Plaidoyer pour les animaux de Matthieu Ricard, une lecture bouleversante

Matthieu Ricard a étudié la génétique cellulaire avant de se tourner vers le bouddhisme. Ordonné moine en 1978, il est l’un des spécialistes mondiaux du bouddhisme tibétain et l’interprète français du Dalaï-Lama.

Cela fait déjà quelques mois que Jeff et moi nous posons pas mal de questions sur le fait de manger de la viande. Est-ce vraiment indispensable ? Est-ce bon pour notre santé ? N’est-ce pas cruel pour les animaux ? Et mauvais pour l’environnement ?

Juste avant de partir je suis tombée sur ce livre et j’y ai vu une opportunité d’en apprendre d’avantage sur le sujet. Mais, je dois avouer que j’ai laissé passer pas mal de temps avant de me plonger dans cette lecture. Sans doute parce que je savais que j’allais y découvrir des choses affreuses qui me mettraient mal à l’aise, heurteraient mon confort et me feraient changer mes habitudes.

Et ça n’a pas raté… Matthieu Ricard décrypte pour nous les raisons qui nous poussent à exploiter l’animal. Pour sa viande. Pour sa fourrure. Pour sa peau. Et pour notre amusement. Pour notre bon plaisir nous torturons des êtres vivants. Sans excuse.

Données sources
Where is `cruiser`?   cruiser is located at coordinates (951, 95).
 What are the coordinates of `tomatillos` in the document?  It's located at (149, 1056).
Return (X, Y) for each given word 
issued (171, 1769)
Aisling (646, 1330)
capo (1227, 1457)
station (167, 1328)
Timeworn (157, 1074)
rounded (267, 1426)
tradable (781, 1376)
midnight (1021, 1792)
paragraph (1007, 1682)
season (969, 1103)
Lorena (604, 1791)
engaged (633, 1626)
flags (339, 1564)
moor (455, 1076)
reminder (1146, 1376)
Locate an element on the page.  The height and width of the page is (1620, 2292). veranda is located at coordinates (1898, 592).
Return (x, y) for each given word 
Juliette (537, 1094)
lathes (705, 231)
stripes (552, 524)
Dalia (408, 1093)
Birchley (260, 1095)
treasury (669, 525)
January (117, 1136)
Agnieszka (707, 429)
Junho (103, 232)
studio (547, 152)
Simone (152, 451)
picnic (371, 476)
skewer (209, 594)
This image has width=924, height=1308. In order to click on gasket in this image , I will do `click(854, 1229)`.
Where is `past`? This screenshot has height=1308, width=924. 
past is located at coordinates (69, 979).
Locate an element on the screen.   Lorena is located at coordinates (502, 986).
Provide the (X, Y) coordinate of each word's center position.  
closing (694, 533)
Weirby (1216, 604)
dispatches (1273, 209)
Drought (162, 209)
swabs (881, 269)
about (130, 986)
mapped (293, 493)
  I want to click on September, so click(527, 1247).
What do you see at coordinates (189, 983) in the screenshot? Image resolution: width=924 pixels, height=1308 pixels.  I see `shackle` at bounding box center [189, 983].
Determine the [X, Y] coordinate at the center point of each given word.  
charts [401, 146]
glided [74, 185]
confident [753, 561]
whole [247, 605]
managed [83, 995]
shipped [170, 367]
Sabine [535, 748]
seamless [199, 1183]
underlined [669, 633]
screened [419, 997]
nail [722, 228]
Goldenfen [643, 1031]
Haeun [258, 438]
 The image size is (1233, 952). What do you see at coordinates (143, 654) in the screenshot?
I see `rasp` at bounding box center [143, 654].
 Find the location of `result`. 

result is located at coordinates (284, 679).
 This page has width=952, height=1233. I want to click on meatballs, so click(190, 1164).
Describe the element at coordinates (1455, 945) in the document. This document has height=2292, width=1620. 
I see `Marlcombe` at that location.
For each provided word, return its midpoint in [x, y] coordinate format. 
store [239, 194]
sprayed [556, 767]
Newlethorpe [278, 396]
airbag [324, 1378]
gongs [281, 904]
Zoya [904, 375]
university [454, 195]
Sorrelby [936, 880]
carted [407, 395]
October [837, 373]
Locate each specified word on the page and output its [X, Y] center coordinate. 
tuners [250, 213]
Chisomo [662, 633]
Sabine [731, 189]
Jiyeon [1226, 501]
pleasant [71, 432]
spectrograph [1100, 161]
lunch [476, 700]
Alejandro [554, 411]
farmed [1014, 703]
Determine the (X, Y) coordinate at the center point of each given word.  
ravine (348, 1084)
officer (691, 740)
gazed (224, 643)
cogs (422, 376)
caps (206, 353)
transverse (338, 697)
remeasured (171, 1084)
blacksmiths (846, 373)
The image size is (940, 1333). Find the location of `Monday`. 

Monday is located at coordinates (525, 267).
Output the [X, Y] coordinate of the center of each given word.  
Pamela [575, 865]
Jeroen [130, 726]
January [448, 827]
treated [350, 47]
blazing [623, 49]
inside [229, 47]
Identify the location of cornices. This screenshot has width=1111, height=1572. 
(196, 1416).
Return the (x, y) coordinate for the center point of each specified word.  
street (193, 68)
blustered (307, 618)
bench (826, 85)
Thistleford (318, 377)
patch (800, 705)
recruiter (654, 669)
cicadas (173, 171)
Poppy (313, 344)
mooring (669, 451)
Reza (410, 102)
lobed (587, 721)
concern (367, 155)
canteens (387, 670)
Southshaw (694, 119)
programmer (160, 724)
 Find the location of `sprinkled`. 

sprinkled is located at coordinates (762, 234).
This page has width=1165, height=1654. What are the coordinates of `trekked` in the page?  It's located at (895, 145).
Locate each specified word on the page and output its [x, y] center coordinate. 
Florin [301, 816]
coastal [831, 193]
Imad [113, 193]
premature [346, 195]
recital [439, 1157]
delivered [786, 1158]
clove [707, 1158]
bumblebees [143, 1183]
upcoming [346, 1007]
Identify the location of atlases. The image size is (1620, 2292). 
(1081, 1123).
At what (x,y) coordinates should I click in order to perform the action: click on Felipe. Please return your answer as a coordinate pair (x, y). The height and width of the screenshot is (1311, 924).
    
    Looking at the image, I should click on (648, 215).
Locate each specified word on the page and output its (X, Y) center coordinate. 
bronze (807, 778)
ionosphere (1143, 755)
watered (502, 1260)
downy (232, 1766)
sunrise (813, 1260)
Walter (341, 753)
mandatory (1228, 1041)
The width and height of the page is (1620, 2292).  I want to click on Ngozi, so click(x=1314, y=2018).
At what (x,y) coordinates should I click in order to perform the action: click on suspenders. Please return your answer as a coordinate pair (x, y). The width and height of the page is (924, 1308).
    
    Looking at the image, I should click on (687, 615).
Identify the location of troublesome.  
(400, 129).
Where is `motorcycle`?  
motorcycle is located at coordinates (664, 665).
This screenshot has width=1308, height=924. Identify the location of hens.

◆ Exercices ◆
a) Réécrivez sous forme de liste le paragraphe du texte sur le livre Plaidoyer pour les animaux qui commence par « Matthieu Ricard a étudié », en conservant ses faits principaux.
b) Substituez "biologie moléculaire" à "génétique cellulaire" et recopiez le passage du texte sur le livre Plaidoyer pour les animaux qui va de "Matthieu Ricard a" jusqu'à "français du Dalaï-Lama.".
c) Reprenez le texte sur le livre Plaidoyer pour les animaux en poursuivant après sa dernière phrase.
Les données n'interviennent dans aucun de ces exercices.

◆ Résultats par exercice ◆
a)
- Formation initiale en génétique cellulaire, puis orientation vers le bouddhisme.
- Ordonné moine en 1978.
- L'un des spécialistes mondiaux du bouddhisme tibétain.
- Interprète français du Dalaï-Lama.

b)
Matthieu Ricard a étudié la biologie moléculaire avant de se tourner vers le bouddhisme. Ordonné moine en 1978, il est l’un des spécialistes mondiaux du bouddhisme tibétain et l’interprète français du Dalaï-Lama.

c)
L’auteur en profite alors pour nous pousser dans nos retranchements et nous interroger sur notre humanité. Est-il juste d’utiliser notre force pour faire souffrir et tuer ceux qui sont plus faibles que nous ? Ne serait-il pas plus humain, justement parce que nous avons la force et les moyens, de les protéger et surtout de les laisser vivre sans intervenir dans leurs existences ?

Il soulève également le fait que nos sociétés souffrent de ce qu’il identifie comme une schizophrénie à l’égard des animaux. Pourquoi protéger les chiens, les chats, les tigres et les dauphins et manger les vaches et les cochons ?

Il serait possible de disserter des heures sur cet ouvrage brillant. Matthieu Ricard aborde la question avec justesse et, loin d’accuser ceux qui exploitent les animaux, il les invite à ouvrir leurs coeurs pour faire preuve d’empathie à l’égard de tous les vivants.

C’est choquant, perturbant et bouleversant. Mais c’est nécessaire. Et c’est avant tout un très bel appel au changement, pour le meilleur.